## TASK INSTRUCTIONS:
Each line below with the string "back" should be copied.
[Opening RECORDS FOR THIS TASK section]
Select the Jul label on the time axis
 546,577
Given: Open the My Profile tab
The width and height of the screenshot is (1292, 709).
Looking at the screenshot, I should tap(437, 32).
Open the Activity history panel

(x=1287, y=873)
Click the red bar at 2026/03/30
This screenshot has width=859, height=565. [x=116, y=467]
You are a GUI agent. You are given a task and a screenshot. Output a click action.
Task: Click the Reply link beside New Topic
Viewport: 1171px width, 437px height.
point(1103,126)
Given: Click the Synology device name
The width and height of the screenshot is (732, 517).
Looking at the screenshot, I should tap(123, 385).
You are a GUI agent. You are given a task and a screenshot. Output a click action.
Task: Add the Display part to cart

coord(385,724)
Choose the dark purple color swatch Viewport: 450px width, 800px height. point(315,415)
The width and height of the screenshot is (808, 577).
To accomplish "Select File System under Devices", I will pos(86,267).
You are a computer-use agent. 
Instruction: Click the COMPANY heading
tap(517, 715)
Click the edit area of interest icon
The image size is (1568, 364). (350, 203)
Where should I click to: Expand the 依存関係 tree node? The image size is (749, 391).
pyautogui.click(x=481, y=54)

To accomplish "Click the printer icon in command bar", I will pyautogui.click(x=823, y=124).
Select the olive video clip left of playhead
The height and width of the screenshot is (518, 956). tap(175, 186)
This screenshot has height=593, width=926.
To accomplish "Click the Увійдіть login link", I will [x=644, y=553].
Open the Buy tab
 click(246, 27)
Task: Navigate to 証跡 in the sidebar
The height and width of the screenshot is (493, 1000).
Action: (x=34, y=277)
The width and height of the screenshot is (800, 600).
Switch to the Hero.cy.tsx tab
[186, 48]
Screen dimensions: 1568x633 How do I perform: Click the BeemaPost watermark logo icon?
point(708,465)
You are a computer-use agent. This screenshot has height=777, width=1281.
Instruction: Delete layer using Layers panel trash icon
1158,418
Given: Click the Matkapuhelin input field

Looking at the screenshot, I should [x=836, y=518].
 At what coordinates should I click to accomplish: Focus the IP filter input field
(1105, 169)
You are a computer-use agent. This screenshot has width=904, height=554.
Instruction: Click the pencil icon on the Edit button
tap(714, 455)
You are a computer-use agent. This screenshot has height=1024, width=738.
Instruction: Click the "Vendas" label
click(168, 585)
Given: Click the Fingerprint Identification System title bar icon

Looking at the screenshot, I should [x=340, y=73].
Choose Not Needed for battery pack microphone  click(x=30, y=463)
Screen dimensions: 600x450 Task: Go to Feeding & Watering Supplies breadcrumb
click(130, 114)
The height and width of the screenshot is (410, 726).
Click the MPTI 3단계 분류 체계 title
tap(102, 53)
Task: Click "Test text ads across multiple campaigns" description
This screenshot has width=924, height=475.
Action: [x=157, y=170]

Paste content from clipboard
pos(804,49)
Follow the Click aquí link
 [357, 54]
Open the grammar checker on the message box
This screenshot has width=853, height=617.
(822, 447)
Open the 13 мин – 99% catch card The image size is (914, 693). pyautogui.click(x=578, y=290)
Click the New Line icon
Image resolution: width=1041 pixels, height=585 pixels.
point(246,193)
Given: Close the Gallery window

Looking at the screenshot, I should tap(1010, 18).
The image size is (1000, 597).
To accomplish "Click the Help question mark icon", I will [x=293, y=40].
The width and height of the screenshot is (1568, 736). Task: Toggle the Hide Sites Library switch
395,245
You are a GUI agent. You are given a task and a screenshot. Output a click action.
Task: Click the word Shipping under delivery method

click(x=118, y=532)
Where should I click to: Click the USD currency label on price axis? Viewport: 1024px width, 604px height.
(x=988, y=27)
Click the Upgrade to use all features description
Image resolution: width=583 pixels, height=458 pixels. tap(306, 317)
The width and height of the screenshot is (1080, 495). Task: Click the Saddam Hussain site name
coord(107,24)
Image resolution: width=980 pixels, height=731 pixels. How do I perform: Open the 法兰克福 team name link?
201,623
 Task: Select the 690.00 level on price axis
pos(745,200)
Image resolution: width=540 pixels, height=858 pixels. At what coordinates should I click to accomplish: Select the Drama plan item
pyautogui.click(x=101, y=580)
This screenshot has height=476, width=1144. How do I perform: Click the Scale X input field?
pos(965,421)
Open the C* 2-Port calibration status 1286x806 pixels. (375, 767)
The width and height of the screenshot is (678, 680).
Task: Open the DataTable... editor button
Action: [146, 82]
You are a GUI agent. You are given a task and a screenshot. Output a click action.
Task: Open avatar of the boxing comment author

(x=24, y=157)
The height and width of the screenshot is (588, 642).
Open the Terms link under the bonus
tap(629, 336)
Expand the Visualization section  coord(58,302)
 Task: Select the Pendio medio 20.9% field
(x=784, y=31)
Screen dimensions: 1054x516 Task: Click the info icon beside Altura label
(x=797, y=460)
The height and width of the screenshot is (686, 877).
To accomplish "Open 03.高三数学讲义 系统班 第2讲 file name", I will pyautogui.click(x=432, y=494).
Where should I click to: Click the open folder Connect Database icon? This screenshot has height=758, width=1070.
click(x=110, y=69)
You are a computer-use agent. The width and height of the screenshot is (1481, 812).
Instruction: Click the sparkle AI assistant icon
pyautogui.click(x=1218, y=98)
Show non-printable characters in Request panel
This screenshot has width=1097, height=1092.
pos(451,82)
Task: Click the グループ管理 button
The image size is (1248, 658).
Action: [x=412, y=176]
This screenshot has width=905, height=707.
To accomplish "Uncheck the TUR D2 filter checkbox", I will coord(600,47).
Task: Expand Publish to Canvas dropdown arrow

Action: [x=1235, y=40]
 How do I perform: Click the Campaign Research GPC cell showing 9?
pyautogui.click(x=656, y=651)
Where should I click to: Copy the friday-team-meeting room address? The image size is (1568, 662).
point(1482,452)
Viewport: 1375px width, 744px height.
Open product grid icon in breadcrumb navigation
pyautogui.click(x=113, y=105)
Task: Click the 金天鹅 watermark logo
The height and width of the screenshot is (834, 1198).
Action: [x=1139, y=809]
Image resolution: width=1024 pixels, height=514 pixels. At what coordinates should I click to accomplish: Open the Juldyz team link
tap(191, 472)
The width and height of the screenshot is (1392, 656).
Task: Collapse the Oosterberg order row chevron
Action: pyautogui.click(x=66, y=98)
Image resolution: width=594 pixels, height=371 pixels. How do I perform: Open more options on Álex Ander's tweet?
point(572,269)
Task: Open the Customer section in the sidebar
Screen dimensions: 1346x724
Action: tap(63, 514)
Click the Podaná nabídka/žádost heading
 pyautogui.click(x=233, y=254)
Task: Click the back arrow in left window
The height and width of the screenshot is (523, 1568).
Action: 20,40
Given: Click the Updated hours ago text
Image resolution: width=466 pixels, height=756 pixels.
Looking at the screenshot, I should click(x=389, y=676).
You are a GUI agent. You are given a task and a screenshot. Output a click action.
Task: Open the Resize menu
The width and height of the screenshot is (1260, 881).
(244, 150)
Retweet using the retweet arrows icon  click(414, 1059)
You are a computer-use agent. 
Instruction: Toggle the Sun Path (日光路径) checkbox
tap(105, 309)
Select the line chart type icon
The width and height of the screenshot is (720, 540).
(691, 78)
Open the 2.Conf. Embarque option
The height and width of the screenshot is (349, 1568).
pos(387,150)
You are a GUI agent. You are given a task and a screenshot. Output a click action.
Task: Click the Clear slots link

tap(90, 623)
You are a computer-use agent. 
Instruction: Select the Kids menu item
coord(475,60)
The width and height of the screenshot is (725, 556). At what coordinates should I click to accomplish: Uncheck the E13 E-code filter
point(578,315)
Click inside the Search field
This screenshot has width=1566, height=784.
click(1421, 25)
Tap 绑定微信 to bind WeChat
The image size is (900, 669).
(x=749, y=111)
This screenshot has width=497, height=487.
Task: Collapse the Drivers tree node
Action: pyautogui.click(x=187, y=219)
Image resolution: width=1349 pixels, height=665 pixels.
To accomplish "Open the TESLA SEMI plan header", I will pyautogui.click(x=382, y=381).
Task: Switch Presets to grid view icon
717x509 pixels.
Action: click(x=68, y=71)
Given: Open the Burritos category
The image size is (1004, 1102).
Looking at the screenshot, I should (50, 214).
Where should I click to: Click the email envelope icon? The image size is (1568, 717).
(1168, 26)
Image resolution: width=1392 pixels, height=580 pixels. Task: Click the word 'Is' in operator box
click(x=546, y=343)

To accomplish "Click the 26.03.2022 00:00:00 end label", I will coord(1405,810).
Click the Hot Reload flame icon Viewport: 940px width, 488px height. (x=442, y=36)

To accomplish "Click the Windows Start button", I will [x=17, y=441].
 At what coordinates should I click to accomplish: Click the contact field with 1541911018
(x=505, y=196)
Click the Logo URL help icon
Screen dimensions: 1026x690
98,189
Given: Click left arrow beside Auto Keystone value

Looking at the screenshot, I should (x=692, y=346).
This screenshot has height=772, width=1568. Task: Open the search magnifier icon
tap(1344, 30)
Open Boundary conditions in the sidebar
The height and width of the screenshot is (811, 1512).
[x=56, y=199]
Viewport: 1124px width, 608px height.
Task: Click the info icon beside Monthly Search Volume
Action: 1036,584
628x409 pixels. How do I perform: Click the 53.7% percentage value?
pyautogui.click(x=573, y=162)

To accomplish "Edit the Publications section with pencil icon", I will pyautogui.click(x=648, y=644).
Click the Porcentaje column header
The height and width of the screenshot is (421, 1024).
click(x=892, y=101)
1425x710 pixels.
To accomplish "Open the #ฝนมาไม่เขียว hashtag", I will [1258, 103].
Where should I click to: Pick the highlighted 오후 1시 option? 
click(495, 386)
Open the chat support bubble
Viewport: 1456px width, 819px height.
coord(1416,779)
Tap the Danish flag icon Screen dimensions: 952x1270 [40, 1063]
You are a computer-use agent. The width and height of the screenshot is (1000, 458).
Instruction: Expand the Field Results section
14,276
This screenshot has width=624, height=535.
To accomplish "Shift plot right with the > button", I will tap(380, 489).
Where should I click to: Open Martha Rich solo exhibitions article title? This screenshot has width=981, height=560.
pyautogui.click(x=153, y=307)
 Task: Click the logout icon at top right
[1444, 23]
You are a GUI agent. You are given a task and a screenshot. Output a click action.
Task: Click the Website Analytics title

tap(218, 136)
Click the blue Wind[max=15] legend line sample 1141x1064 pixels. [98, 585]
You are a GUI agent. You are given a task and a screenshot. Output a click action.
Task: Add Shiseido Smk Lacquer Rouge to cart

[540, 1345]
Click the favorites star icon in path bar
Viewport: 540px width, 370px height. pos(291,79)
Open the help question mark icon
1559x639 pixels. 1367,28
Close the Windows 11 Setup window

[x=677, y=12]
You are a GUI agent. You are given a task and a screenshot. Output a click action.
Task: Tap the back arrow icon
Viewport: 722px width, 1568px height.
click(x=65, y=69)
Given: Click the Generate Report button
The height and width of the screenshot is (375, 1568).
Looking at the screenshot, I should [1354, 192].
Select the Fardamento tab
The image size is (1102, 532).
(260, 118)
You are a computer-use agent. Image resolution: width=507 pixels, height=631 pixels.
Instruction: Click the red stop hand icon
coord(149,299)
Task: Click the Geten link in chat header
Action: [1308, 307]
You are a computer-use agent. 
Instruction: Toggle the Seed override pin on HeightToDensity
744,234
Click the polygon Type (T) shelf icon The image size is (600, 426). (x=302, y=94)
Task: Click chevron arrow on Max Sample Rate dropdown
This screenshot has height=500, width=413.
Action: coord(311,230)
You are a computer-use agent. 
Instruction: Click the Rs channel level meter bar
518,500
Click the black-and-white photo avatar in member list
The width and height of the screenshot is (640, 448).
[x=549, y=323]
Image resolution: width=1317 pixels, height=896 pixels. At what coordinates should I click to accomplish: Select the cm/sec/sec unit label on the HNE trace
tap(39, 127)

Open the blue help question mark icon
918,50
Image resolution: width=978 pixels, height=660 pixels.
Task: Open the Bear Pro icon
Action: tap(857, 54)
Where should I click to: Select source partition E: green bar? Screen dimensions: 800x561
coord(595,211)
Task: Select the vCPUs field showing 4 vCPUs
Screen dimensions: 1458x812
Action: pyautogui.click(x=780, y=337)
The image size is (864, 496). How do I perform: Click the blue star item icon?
[Closing RECORDS FOR THIS TASK section]
## WORKED SOLUTION:
Task: Click the back arrow in left window
Task: Tap the back arrow icon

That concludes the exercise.